Flatpackback · 30/07/2017 22:14

Would you be fine with your child minder/nursery staff/teacher having a couple at lunch time as long as they weren't blotto?

BusterGonad · 30/07/2017 22:39

Flat that point has already been covered, parenting is 24hours a day, 7 days a week blah blah blah, child minding etc is X amount of hours per week and a paid profession, completely different.
I wouldn't want a child minder playing on their phone, painting their nails etc on the job but I do it when I'm looking after my son.

Elephant17 · 31/07/2017 08:35

Mychild

That's fair enough but that's exactly what I mean, not everyone lives near public transport but... not everyone lives away from public transport! People make the assumption it's irresponsible to not be able to drive in case of xyz but you work with the situation you're in, don't you?

Emboo19 · 31/07/2017 09:00

I know it's been covered but nursery/childminder/paid babysittier is different, as the case with most things you pay for.
When my parents or bf's mum watch DD, I don't specify how much they can drink. I trust them as responsible adults.

As I've said with the driving, if DD was bad enough to need A&E, (not done so as yet, but then neither have I) I wouldn't want her in the back seat while I drove, plus don't think I'd be fully concentrating on driving if she was very unwell. I don't sit at home worrying about my DD, suddenly becoming seriously unwell in a matter of minutes though, I know it can happen but think it's likely very rare. And with a mum who works with children and a mil (although not officially) who's a nurse, I'm pretty relaxed, we've had one gp appointment due to illness and one out of hours gp appointment, that's it! Twice in 9 months she's needed to see a doctor and one of those was us being slightly over cautious and both occasions we knew she was seeming unwell. I'd think a older child would have more chance of a accident that may suddenly need a A&E visit to be honest.

Anyway thanks for the replies, I don't feel guilty as I know I wasn't drunk and I'd have dealt with an emergency if needed. I do agree it's a lot though and with just that to go on it seems too much and if I drank over 2-3 hours I would be drunk on that. Hell first time I went out after DD was born I was drunk on two drinks.

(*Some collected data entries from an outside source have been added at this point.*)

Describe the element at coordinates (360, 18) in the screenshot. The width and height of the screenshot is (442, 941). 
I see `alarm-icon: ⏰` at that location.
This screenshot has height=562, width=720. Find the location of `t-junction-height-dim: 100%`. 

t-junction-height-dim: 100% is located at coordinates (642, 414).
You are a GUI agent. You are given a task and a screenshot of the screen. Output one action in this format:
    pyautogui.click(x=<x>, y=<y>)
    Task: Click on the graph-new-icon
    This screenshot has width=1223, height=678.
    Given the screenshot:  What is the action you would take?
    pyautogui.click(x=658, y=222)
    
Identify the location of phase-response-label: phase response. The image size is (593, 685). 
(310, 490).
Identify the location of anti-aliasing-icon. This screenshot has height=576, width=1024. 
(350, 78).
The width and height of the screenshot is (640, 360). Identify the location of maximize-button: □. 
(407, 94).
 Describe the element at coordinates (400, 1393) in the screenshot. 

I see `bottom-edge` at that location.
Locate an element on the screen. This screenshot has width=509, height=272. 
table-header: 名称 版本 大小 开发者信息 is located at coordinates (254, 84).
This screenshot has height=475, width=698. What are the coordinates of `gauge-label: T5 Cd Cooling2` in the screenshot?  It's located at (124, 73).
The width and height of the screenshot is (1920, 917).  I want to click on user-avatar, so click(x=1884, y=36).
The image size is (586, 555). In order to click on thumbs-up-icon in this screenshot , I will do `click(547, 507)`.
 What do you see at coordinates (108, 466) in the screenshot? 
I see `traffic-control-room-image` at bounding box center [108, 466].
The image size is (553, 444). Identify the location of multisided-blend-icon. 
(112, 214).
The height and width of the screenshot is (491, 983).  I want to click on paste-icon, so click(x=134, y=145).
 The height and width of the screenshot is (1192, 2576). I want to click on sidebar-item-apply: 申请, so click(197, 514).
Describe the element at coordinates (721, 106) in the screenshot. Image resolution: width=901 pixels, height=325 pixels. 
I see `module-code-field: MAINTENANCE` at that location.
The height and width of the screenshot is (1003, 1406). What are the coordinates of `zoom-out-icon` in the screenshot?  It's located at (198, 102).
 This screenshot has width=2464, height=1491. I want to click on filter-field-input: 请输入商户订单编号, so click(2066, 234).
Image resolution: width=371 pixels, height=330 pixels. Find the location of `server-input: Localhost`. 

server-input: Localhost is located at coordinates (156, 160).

I've spoken to my boyfriend and all's ok in that respect. Although he's got to stop booking Saturday night events, as he seems to have the monopoly on them at the moment.

OP posts:
MrsOverTheRoad · 31/07/2017 09:03

Ledkr no you didn't. You don't "magically" sober up in a crisis!

The alcohol is STILL in your blood and STILL affecting your judgement.

Depending on your weight and other factors, it takes about three hours for your body to eliminate the alcohol content in two drinks. Contrary to the belief that coffee, water or a cold shower can sober you up faster; the fact is that NOTHING can speed up this process.

I took that from this site

www.uleth.ca/alcohol/truths.html

But of course, people who like to drink when they're in charge of children will know better.

Hmm
IdoHaveAName · 31/07/2017 09:39

MrsOverTheRoad

Adrenaline temporarily overrides the effects of alcohol.

MissBax · 31/07/2017 09:44

I'd be pissed off I'd DH drank that much whilst in charge of our DC.